We are finally to the point in which we can connect all of the above with Infocard. A provider card is simply a “reminder” of the details of the services offered by a certain identity provider: the kind of token you can request, the set of claims that can be embedded in such a token, the address in which the STS is listening to RSTs, and the kind of authentication (=token) that the STS demands before performing its services. When we we browse an Infocard enabled website, in some way the website let us know that for authenticating we need to come back with a certain set of claims, packed in a certain kind of token, issued by a certain STS. Before showing up, the Infocard UI goes through our cards collection and select the ones which can satisfy the requirements. Once the user picks up a card, the system checks what is the preferred authentication method and prompts the user accordingly: if it’s username & password it will prompt for it, if it’s smartcard it will ask the user to insert one, and so on.

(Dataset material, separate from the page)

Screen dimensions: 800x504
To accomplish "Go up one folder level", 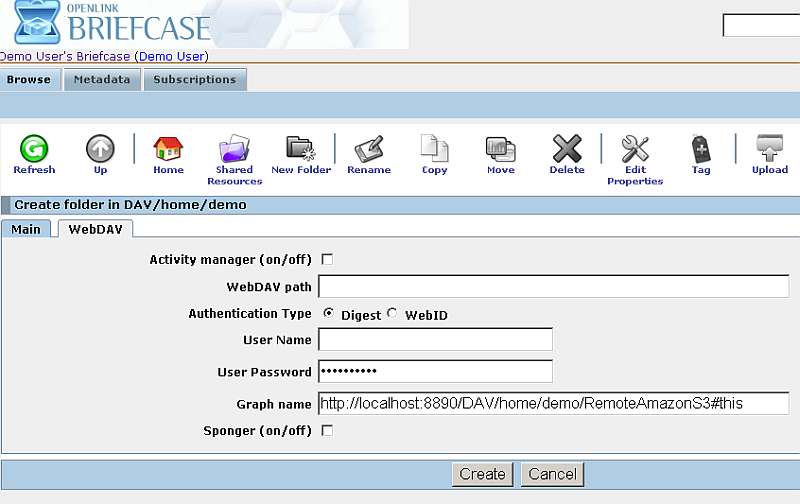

They system will then create an RST, secured by the token we chose, and will send it to the STS. The STS will send back a RSTR containing the token we need. THAT token is the thing that will be sent to the website: the card was merely the mean though which we obtained it.


 


Wait a minute; wasn’t this thing supposed to get rid of passwords?


 


That’s another reaction that is pretty typical when we talk about provider cards and the authentication with the STS comes in the discussion.


Let’s think for a moment to the self issued cards, that we happily ignored in the above discussion. Self issued cards are in principle the same as managed cards: the main differences are 1) the STS which issues the associated tokens lives on board of the client machine itself, as part of the Infocard infrastructure and 2) you can choose the claims only from a predefined set of about 10 types. The fact that the STS lives on the local machine has 2 effects: a) the values of the claims are stored locally, so they *seem* inside the card itself b) the sheer fact of working in an interactive Windows session implies that you logged in the system with your credentials, so the local STS consider you authenticated just by the fact that you are sitting in front of the PC. IN THIS CASE, then, you don’t need passwords; or better, you need only one (your Windows password) for accessing all your selfissued cards (the optional PIN is a notable exception).


In the managed provider case, the remote STS has still the need to make sure it is really you before issuing the token with the claims you are asking: so we are back with the standard arsenal of authentication factors (something you know and/or something you have), with a couple of aces in the sleeve. The password is only one of the machanisms you can use for gaining the trust of the STS: Infocard offers you also X509 (locally resident or on smartcard), kerberos and… a token obtained by using another card 🙂 More on this on later posts, if you read until here you’re already a hero 🙂 I hope I managed to make things clearer, feel free to comment/ask clarifying questions!